Mutlu Torun


( by Mutlu Torun )

Turkish music is still changing. In order to be able to direct this change, composers, composers, middlemen (TV, radio, and CD publishers who choose the music and present it to the listening public) and listeners must be well educated.  As each one of these groups constitute a subject for research in and of itself; I would like to limit my article to the subject of what composers can do.

Polyphony adds a different dimension to music.  Turkish music should not be deprived of this dimension.  Polyphonic works, when they are executed intelligently and in a way compatible with Turkish music, listening, experimenting, researching, should not be excluded.  (Works composed in the tonal system and style of Turkish music.)

Composers should not be afraid to think of Turkish music and polyphony together.

Lyrics diminish the abstractness and subjectivity of music.  The listener loses his imagination, his infinite opportunity to choose. (As beautiful as the poetry may be, music is perceived under the direction of lyrics.)  Poetry provides ease to the listener, and paves the way for cheapness in the industry.
We should increase the number of instrumental works in our music.

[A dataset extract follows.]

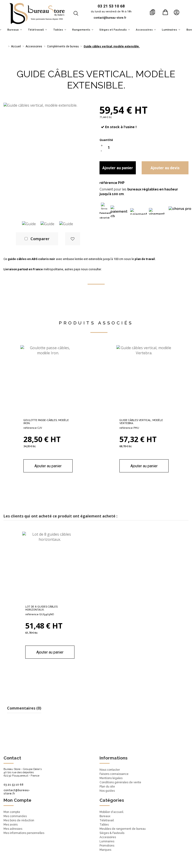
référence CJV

Our classical music is generally a lyric based music.  The very few instrumental works within it seem to have been composed as if they were songs, according to the patterns of the human voice (in terms of range, adjacent intervals and creation of musical phrases).  In a new trend, beginning with Tanbûrî Cemil Bey, instrumental works began to feel in places as if they were truly written for instruments.  The works of H. Sadettin Arel, Ferit Alnar, Resat Aysu and a great many composers still living today have clearly been written for instruments.

In addition to passages written in a vocal style, instrumental works should contain sections that display the possibilities of the instruments.

In our musical tradition, every player adds ornaments or simplifies each note to his own liking and according to his instrument.  Every performance can be different from the one before, and from the notation.  This becomes immediately apparent when one compares Cemil Bey's playing with the notation (for example, the Sedaraban Saz Semaisi).  However, as on TRT and the radio, many performances today never cross the bounds of the written notation.

As our works are written in the same form for all players, our performers should, as in jazz, Baroque and earlier music, play them as the composer intended them to be performed.

Although the character and possibilities of each instrument are different, our music has not been written separately for each instrument.  It is not written with the possibilities of the individual instruments like the piano, guitar and cello in mind, as if everything they will play is fixed and written down.  Though names such as "Ney Pesrev" or "Saz semaisi for kemençe and kanun" would be quite logical, they don't exist.

In light of this, Serif Muhiddin Targan has written and played works and etudes specifically for ud, and been well received the world over.  These works push the possibilities of the ud, and very nice expressions were been achieved that would never even occur to an ud player.  Later on, Yalçin Tura wrote "Dalgalarin Oyunu" for kanun, and pieces for ud that were played at the Istanbul Festival by Münir Nurettin Beken.  More such works works, like those which we have written and play in our own limited circles, should be written and disseminated.

Pieces should be written that correspond specifically to our instruments' characters and expressive possibilities, which exhibit their techniques and push their boundaries.

We have a repertoire full of masterworks, written according to the prosody of our metered poetry.  Such is not the case for free poetry and new Turkish poetry.  (And today, a "song lyric" cheapness has emerged on TV, FM and among CD producers, based on an attitude of "it's enough for it to be popular.")  In every era, musicians have set the poetry of their times to music.  Turkish music should not fall short of new Turkish poetry.

Metric poetry has its own rhythm that is immediately felt.  This rhythm has found its counterpart in our music; relationships have been established between the meters and the "aksak" (2+3) and "major" usuls, the principle being that a long syllable corresponds to a long note, or a short syllable to a short note.  In the recent past, the concept of "prosody" has been reduced to this relationship, and at the direction of the TRT Repertoire Committee, lyrics have continually been set to the music in a "syllabic" manner (long note for a long syllable, short note for a short syllable).  However the general character of Turkish music is "melismatic" (with one syllable spread over several notes).  The exaggeration of this character leads to the rhythm being pushed into the background, and the words become unintelligible.  A balance must be struck, as in Mustafa Çavus's compositions, and folk songs of Rumeli.
A balance must be struck in the relationship between the syllable and the note that achieve intelligibility of the poetry without marring the character of the music.

Every poem has a feeling, a main feeling, a world.  For this to be expressed in music is completely normal.  Apart from this is the language in which the poem was written.  The same poem, written in English or Greek, will come out with a different number of syllables, as well as different stress patterns.  In the same way, the music must be in harmony with the Turkish in the poetry, as if the development of the music within the poetry is expressed in the language itself.

In their singing, performers should try to enter and the music and emotional world of the poetry.